The stateman, who should attempt to direct private people in what manner they ought to employ their capitals, would not only load himself with a most unnecessary attention, but assume an authority which could safely be trusted, not only to no single person, but to no council or senate whatever, and which would nowhere be so dangerous as in the hands of a man who had folly and presumption enough to fancy himself fit to exercise it (IV.ii.10).

The IEA’s Arthur Seldon summed up the ‘dilemma of democracy’ brilliantly:  ‘Government remedies are begun before the market’s imperfections have been removed by growing knowledge of its continuing flow of new, competing alternatives,’ he observed.  ‘They are applied too widely to where the market has not yet emerged, but could have been foreseen, to where it is expanding.  And they are maintained long after they have become superfluous and could be replaced by the new supplies and demands.’

Seldon’s remedy was equally apt — ‘The option is no longer for politicians to tell the people what they will do in government but to confess what they cannot do.  The question for the future is increasingly not “What should government do now?” but increasingly “What can government do?”’

More troubling, however, are politicians’ vested interests in government intervention.  Public Choice observes that the desire to get elected means that public officials are not always so pure in their pursuit of the common good, and will promise state-sponsored incentives to ensure their victory at the ballot box.  Frédéric Bastiat opined in The Law that

...when plunder is organized by law for the benefit of the classes that make it, all the classes that have been plundered attempt, by either peaceful or revolutionary means, to have a say in the making of laws.  Depending on the level of enlightenment which they have attained, these classes may set themselves two very different aims when they pursue the acquisition of their political rights; they may either wish to stop legal plunder or they may aspire to take part in it.

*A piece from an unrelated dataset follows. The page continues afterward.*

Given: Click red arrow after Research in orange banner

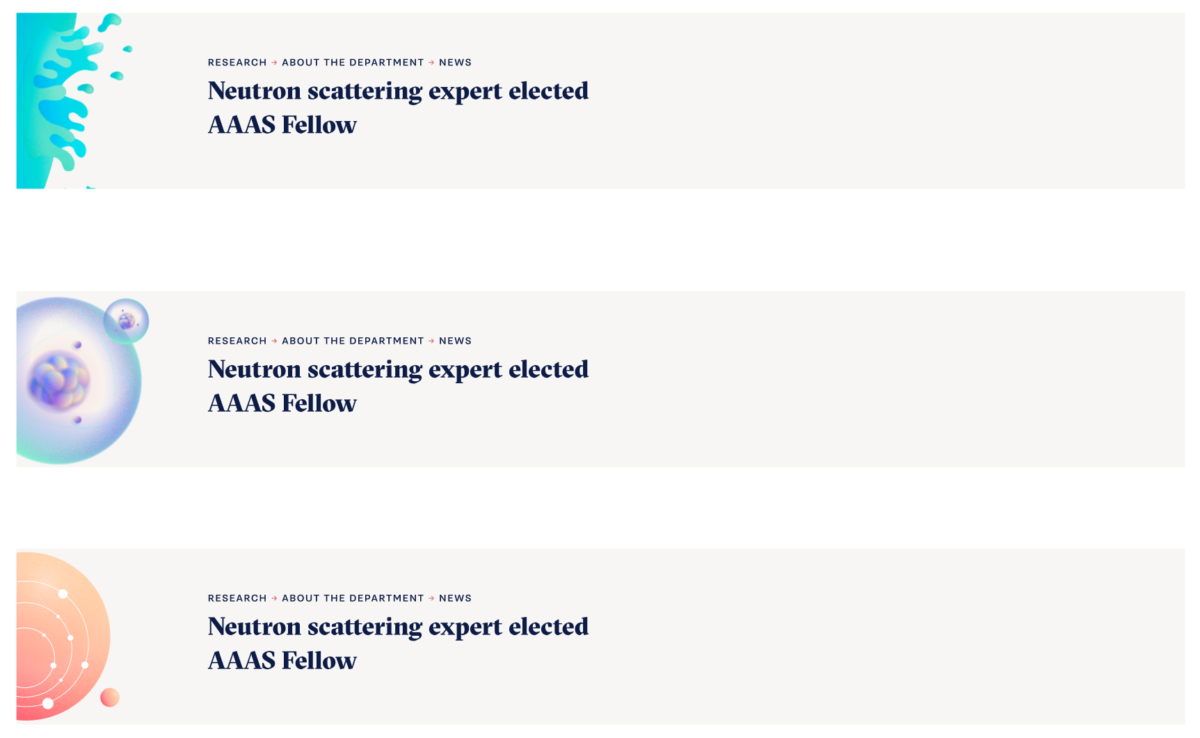Looking at the screenshot, I should (274, 598).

Increasingly, Bastiat’s latter scenario has come to pass.

And the struggle continues

But all is not lost.  ‘The uniform, constant, and uninterrupted effort of every man to better his condition, the principle from which publick and national, as well as private opulence is originally derived,’ wrote Smith optimistically, ‘is frequently powerful enough to maintain the natural progress of things toward improvement, in spite both of the extravagance of government, and of the greatest errors of administration (II.iii.31).’  And in The State, Bastiat believed that a system of justice could prevail.

As for us, we consider that the state is not, nor should it be, anything other than a common force, instituted not to be an instrument of mutual  oppression and plunder between all of its citizens, but on the contrary to guarantee to each person his own property and ensure the reign of justice and security.

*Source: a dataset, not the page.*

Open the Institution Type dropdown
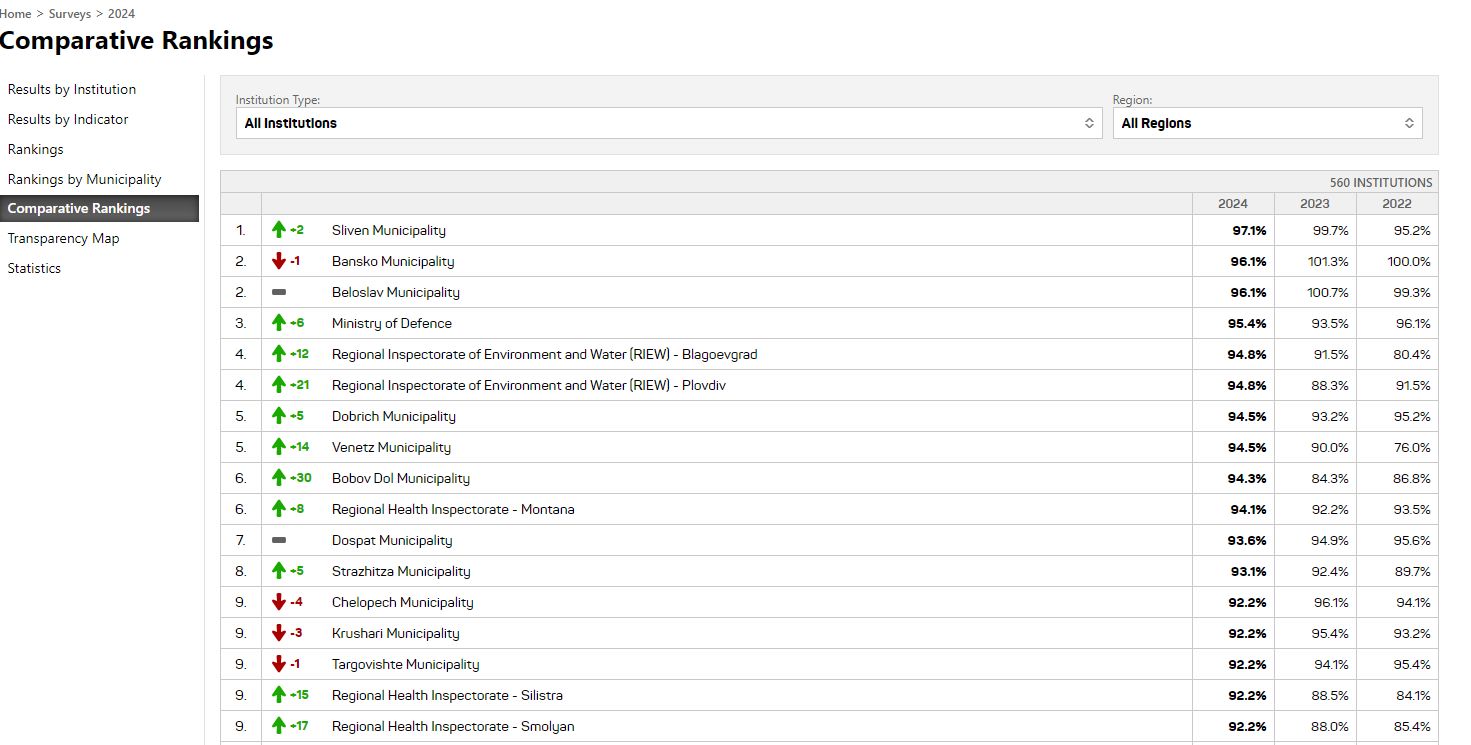 669,123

(Canadians of a certain age will recall Liberal prime minister Pierre Trudeau’s reflections when he lost majority government in 1972, when he quoted from the popular prose poem, Desiderata:  ‘no doubt the universe is unfolding as it should.’)

Ultimately, if Americans are to restore constitutionally limited government instituted to guarantee their personal liberty, then they must revive the Spirit of ’76.  One avenue lies with the states, by adhering jealously to constitutional prerogatives and the power to ‘nullify’ or ‘interpose’ between their citizens and federal over-reach; another with citizens themselves who must remember the principles of the Declaration, by withholding their consent to the leviathan within their midst.  ‘A healthier political culture would follow the Framers not just in their skepticism toward power, but in their sense that the federal government was one of limited responsibilities and limited powers’, notes Gene Healy in a speech on the contemporary chief magistracy.  ‘Until we restore that sense of limits, I’m afraid that we’re going to get more of the same, no matter who becomes president.’ God bless America.